[Opening Document text section]
What will the excuse for austerity be now?

We’re in the money, as it were.

Comptroller Susan Combs on Wednesday released updated details of how much money Texas is expected to collect in taxes and fees in fiscal year 2013, which begins on Sept. 1.

The report, prepared as Texas seeks $9.8 billion in short-term loans, indicated that the state will bring in about $2 billion more than Combs had previously estimated for 2013.

In addition, sales tax collections for the current fiscal year are running about $1.5 billion ahead of projections, while the business franchise tax has exceeded estimates by at least $300 million.

Combs previously reported that the state was sitting on a $1.6 billion cash balance from the previous budget, which brings the ever-changing total well above $5 billion.

[…]

An additional $5 billion would help lawmakers cover a tab for Medicaid costs that they must pay next year. That obligation has fallen from $4.8 billion to an estimated $3.9 billion as fewer people have enrolled in the health care program and changes aimed at controlling costs take effect.

[…]

The rainy day fund might be near capacity.

Combs expects the account to reach $8.2 billion by the end of 2013, almost $1 billion more than she projected in December. That amount would appear to approach the limit set on the fund by the state constitution.
[Closing Document text section]
[Opening Information shown section]
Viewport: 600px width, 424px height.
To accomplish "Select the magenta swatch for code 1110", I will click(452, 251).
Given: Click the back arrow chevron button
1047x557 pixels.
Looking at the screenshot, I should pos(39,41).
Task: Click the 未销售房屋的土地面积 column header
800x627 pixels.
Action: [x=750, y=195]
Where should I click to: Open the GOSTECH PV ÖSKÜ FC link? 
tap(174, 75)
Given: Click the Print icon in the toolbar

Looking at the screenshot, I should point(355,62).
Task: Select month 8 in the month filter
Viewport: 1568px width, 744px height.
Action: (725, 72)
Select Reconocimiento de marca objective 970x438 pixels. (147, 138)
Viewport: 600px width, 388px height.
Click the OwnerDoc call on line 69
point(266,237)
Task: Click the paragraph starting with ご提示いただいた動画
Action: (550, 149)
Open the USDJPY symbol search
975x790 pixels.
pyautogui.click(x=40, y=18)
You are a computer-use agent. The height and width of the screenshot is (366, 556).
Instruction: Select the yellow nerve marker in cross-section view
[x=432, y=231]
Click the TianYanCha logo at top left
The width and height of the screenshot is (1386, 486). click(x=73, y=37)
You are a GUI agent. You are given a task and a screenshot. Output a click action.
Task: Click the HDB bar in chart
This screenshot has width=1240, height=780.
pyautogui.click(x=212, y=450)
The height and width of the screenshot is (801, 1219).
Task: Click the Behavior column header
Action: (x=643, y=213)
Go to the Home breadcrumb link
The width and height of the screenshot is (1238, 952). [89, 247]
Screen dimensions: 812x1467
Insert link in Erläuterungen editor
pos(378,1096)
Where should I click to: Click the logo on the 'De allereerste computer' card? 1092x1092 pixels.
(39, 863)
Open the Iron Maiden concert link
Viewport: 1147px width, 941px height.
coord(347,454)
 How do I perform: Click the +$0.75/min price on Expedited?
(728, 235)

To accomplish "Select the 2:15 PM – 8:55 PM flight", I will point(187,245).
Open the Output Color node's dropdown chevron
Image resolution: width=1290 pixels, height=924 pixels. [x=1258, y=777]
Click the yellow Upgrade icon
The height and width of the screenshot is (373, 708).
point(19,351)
[Closing Information shown section]
Set of tasks:
- a) Answer these from the text on Texas state revenue, one line each:
(i) By how much are sales tax collections for the current fiscal year running ahead of projections?
(ii) What is the estimated amount that the Medicaid obligation has fallen to?
(iii) How much does Combs expect the rainy day fund to reach by the end of 2013?
- b) Write the next part of the text on Texas state revenue, starting right after its final sentence.

Answers to each task:
- a)
(i) About $1.5 billion
(ii) About $3.9 billion
(iii) $8.2 billion

- b)
Production taxes from the oil and gas boom are filling up the reserve fund, said R.J. DeSilva, a spokesman for Combs.

So the Rainy Day Fund is full, and the revenue projection may well be undershooting the mark. If we’re not restoring the funds that were cut from public education and a host of things besides, what are we going to do? This is why I say that the 2013 legislative session will be a major factor in the 2014 elections, because there’s a fundamental question about budgets and government services that needs to be answered. Do people have the expectation that the cuts made in 2011 were simply in response to the finances of the day, with the equivalent expectation that better times means putting things back as they had been, or do people believe this is the new normal? It’s not too early to start planning how to get voters to arrive at the answer you want them to.